According to regs, we have to all be certified by an accredited outfit in order to operate our articulating boom cranes - or what we call 'em - knuckle boom cranes. This is the obstacle course I will have to negotiate tomorrow. We will be timed as well. Notice the tennis balls? Knock one off - deduction. Knock a pylon out of place - deduction. Knock one clear over, another deduction. See the chain dragging along underneath the test cylinder? That must be in contact with the ground at all times until the far end of the course.

You can see the circle to the right - the cylinder is parked there at the start of the test. We must navigate though the zig zag area - keep in mind that the boom describes an arc moving naturally, so at certain points we must extend the boom while turning the turntable, or retract it at the same time. Screw up and get to swinging? You start knocking balls off. When we get the cylinder to the far end, the chain must cross the red line on the ground, then we lift up, clearing all the obstacles and the hurdle (red and white striped pole), then drop the chain into the circle, and then the cylinder, all within the circle's bounds. We have four minutes.

Then we reverse the course - pick it up, clear the hurdle, drop the chain on the far end of the line, and run through the obstacle course, and park it in the circle to the right. In four minutes. We then have ninety seconds to pick up the weight and drop it into the circle away from the zig zag further back and slightly to the right - once again, without knocking over any balls or pylons, and staying within the circle.

My first and only practice run had me knocking over two balls through the first leg, plus knocking over the hurdle, then knocking over another couple balls on the way back and going over about four or five seconds. I have a problem with depth perception sometimes, plus I got the shakes - I'd had some pretty low blood sugar. I think I had a passing score anyways, but I'd sure as hell like to do better!

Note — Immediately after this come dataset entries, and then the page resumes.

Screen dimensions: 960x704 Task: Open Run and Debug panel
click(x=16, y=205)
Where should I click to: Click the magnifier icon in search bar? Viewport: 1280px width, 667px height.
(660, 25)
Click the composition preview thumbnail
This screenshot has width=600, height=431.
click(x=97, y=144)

I feel for some of the guys there - some are completely inexperienced and have never touched the controls of a crane before. When we first stepped out on the course, a bunch of our go getter types ran through the course in a big hurry without any deductions, but after they were gone, the instructors remeasured everything and moved the pylons in by over a foot, so it's a hell of a lot tighter than what they had to do! Guess it'll be a shocker tomorrow!

Oh, and maybe you can tell we make steel tanks by looking off in the distance a tad.


jed said...

Doesn't look like much clearance there. I bet I could knock over all the pylons on my 1st attempt!

I have, in my life, been up-close and personal only once when the crane operator almost lost a 1-yard dump bucket full of concrete. He was a very experienced operator too, which I suppose is why he got it back.

Oh, happy B-day, you old coot! :)

Anonymous said...

I have always admired crane operators. Jeweler's precision, steady hand and feel of the machine - that's a real craft.
Good luck with your test, Jeffro. Tell us how you did, OK?

Jeffro said...

I'll know in 12 yo 15 days, they say. One of the instructors said I did ok on the practical, but they have to score the written yet. I got 3 tennis balls and went slightly over time on both zigzags, but nailed the over the top from circle to circle both ways with time to spare.